What the exercise asks :: Please swap "GUI agent" for "screen assistant" in the records from the line with "The image size is (1184, 715)." through the end, and give those lines again with everything else unchanged.

--- Available data ---

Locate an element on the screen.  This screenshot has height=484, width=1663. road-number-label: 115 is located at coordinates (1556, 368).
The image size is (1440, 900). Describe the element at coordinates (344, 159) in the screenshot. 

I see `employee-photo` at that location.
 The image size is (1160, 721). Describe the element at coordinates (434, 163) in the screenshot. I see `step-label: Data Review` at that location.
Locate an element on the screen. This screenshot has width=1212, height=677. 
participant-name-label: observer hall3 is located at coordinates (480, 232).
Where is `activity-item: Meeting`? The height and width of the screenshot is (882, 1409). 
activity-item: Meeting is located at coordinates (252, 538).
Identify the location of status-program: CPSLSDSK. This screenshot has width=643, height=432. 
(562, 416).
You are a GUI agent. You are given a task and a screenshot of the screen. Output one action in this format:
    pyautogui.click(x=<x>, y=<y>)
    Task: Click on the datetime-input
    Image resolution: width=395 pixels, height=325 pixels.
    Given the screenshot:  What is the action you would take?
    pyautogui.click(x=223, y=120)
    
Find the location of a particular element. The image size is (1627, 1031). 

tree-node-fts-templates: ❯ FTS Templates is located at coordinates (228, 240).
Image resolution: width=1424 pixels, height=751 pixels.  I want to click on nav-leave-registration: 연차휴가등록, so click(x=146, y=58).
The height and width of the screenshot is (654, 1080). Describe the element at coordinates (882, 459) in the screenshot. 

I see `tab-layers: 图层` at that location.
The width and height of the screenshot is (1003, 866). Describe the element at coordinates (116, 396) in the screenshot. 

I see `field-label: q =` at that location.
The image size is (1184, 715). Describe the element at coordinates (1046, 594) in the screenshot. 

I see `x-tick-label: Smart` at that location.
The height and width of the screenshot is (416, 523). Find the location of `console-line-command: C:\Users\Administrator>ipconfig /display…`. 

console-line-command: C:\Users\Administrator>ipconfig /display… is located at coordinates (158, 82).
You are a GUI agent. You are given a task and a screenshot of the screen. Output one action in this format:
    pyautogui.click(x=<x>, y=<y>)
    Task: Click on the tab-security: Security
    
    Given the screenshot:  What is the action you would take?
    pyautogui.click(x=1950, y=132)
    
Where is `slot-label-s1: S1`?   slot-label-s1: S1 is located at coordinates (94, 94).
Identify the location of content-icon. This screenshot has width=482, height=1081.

---

Answer for the task ::
The image size is (1184, 715). Describe the element at coordinates (1046, 594) in the screenshot. 

I see `x-tick-label: Smart` at that location.
The height and width of the screenshot is (416, 523). Find the location of `console-line-command: C:\Users\Administrator>ipconfig /display…`. 

console-line-command: C:\Users\Administrator>ipconfig /display… is located at coordinates (158, 82).
You are a screen assistant. You are given a task and a screenshot of the screen. Output one action in this format:
    pyautogui.click(x=<x>, y=<y>)
    Task: Click on the tab-security: Security
    
    Given the screenshot:  What is the action you would take?
    pyautogui.click(x=1950, y=132)
    
Where is `slot-label-s1: S1`?   slot-label-s1: S1 is located at coordinates (94, 94).
Identify the location of content-icon. This screenshot has width=482, height=1081.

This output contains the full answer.